After the crash during the core-dump the line of number 24 -> /proc/5049/stat disappears.

free
               total        used        free      shared  buff/cache   available
Mem:        61603324    15384844      505364      115644    45713116    45413900
Swap:              0           0           0

The process timeline is 11:39 start node 12:14:24 node crashes 12:15:56 core-dump finished systemd service ends and a new one is restarted

rdlrt commented 1 year ago

Are you sure this isn't an oversubscribed or clustered storage with aggressive memory cache settings?

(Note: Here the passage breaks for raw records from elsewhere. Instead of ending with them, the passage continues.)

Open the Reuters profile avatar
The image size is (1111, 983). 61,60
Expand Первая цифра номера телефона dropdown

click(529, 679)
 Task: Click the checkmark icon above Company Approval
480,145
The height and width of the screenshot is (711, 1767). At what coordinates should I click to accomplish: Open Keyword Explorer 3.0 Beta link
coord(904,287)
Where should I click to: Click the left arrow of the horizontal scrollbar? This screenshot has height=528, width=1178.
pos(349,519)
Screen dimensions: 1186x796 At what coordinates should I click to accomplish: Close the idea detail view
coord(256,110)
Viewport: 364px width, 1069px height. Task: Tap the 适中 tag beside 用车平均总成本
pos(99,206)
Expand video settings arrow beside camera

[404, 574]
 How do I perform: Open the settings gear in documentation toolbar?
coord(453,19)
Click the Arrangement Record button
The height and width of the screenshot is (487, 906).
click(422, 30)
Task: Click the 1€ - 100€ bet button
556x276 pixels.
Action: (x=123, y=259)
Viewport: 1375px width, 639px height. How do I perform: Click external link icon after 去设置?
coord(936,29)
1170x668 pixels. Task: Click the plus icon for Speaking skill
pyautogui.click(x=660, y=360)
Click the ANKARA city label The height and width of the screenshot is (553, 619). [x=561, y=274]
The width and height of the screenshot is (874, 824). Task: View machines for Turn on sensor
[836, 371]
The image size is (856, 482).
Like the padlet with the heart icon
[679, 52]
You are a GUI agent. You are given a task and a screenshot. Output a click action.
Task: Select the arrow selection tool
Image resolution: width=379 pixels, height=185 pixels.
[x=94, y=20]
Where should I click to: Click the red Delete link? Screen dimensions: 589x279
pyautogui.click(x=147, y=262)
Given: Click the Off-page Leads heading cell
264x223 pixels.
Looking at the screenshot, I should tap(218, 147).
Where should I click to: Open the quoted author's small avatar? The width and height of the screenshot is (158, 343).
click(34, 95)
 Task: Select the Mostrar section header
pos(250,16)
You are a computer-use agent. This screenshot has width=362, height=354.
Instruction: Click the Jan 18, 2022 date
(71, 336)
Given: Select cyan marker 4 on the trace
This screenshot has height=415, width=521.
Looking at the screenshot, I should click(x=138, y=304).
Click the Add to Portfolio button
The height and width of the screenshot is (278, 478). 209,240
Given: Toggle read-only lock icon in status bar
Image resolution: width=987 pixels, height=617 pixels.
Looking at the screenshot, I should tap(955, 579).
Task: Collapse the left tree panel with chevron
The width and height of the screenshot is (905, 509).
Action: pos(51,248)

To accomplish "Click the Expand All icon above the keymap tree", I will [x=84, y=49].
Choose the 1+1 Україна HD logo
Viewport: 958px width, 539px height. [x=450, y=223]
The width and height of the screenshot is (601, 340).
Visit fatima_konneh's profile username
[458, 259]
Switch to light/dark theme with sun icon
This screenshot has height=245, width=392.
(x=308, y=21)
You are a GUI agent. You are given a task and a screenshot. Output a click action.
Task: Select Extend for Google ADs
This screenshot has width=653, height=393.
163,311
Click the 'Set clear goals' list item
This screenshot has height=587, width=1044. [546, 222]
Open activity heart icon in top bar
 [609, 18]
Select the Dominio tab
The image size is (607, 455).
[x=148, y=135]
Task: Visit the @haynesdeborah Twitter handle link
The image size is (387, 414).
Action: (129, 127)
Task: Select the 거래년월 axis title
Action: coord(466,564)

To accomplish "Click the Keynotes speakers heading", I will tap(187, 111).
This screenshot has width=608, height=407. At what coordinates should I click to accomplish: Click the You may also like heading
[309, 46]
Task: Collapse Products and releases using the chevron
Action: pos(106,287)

The period you mention is when IO activity (not necessarily throughput) will be high and bad cache settings for clustered storage can exhaust your memory easily

CarlosLopezDeLara commented 1 year ago

Indeed that cache does not seem right. I was looking for a crazy amount of open files, but it looks normal. I assume you have a script to start the node. How it looks like?

Titan-C commented 1 year ago

This is a desktop machine, I haven't changed Archlinux defaults regarding cache settings. No idea what clustered storage is. I have a nvme disk. Yes the memory cache is high, but in general it is ok in linux to cache in ram files read. And after cache is saturated it is still validating chunks. The crash happens after all the validations have completed and the node is growing the chain with new blocks.

I start the node directly with systemd. This is the service file

[Unit]
Description=Cardano node Mainnet
Requires=network.target

[Service]
Type=simple
Environment=LD_LIBRARY_PATH=/opt/local/lib:
Environment=PKG_CONFIG_PATH=/opt/local/lib/pkgconfig:
ExecStartPre=/usr/bin/env
ExecStart=cardano-node run \
    --database-path "/var/lib/cardano-node/db-mainnet" \
    --socket-path "/run/cardano-node-mainnet/socket" \
    --port 3001 \
    --config "/var/lib/cardano-node/config/mainnet/config.json"  \
    --topology "/var/lib/cardano-node/config/mainnet/topology.json"
KillSignal=SIGINT
Restart=always
RestartSec=60
TimeoutStopSec=600
LimitNOFILE=32768

# Directory creation and permissions
####################################

# Run as cardano:cardano
User=cardano
Group=cardano

# /run/cardano
RuntimeDirectory=cardano-node-mainnet
RuntimeDirectoryMode=0710

# /var/lib/cardano
StateDirectory=cardano-node
StateDirectoryMode=0710

[Install]
WantedBy=multi-user.target
Titan-C commented 1 year ago

I just updated to the cardano-node 8.1.1 using the binary from the github release. I still have the same problem. After incrementing the tip by 15 blocks, the entire node crashes.

coot commented 1 year ago

To how many nodes the node is trying to connect to?

Titan-C commented 1 year ago

@coot It uses the default topology file, thus it only tries to connect to the IOHK relay.

Titan-C commented 1 year ago

I don't know why it makes a difference but I created a swapfile and loaded it. Now it works. The node does consume all RAM in cache, but it is mostly cache. The node itself in operation uses 13.4 GB, while the systemd process including the cache does indicate 52GB. The swap partition only used 256K, but the node hasn't crashed yet. Since previously it crashed after 30 after re-validating chunks and adding 16 blocks, now it has been running for 2 hours and it looks stable. I already synced to the Babbage era.

coot commented 1 year ago

I am glad you found a fix which worked for you. How much resident RAM does it consume after it synced?

Titan-C commented 1 year ago

From gLiveView:

│- NODE RESOURCE USAGE ------------------------------------------------ │ CPU (sys) : 1.21% Mem (Live) : 5.8G GC Minor : 51651 │ Mem (RSS) : 13.1G Mem (Heap) : 13.0G GC Major : 32

coot commented 1 year ago

It all looks good now. I'll close the issue, please re-open or open a new one if you encounter something similar in the future.